Когда Маша училась в школе, у них была математичка, невзрачная, неопределенного возраста женщина. Школьники за глаза называли ее "Зимой и летом одним цветом". Математичка всегда ходила в одном и том же костюме, только изредка меняла блузки под пиджаком. Вот уж на кого не хотелось походить! Колосова изо всех сил старалась разнообразить свой гардероб, чего бы это ни стоило. И если ей удавалось отходить четверть, ни разу не повторившись, она была довольна. А еще лучше, целый семестр.

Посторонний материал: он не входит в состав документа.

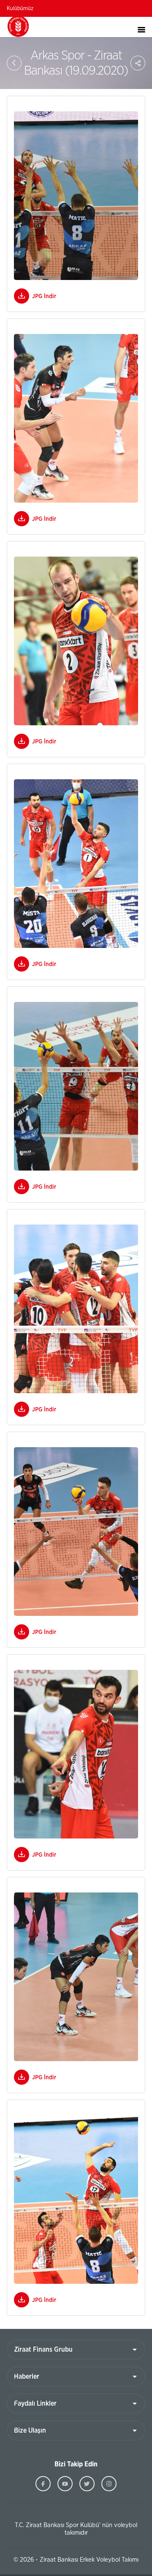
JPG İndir (44, 296)
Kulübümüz (20, 8)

Изюминкой наряда служили украшения. Тут Маша не ограничивала свою фантазию. Конечно, дорогие безделушки ей были не по карману, но украшения из бисера, дерева, пластика и кожи она вполне могла себе позволить. Как правило, они были исполнены в этнических мотивах, а этнический стиль Маша уважала. Ну и благородное серебро, конечно. Однако хорошее серебро сложно найти, и стоит оно прилично, почти как золото. У Маши подобрались две пары приличных сережек, которые она носила постоянно, были и другие, в комплекте с ожерельями и браслетами.
Почему-то накануне занятий всегда не хватает времени все подготовить и лечь пораньше. Волосы долго сохли, лак на ногтях тоже. Словом, улеглась Мария Кирилловна глубокой ночью, чтобы уже через четыре часа подняться и нестись на работу.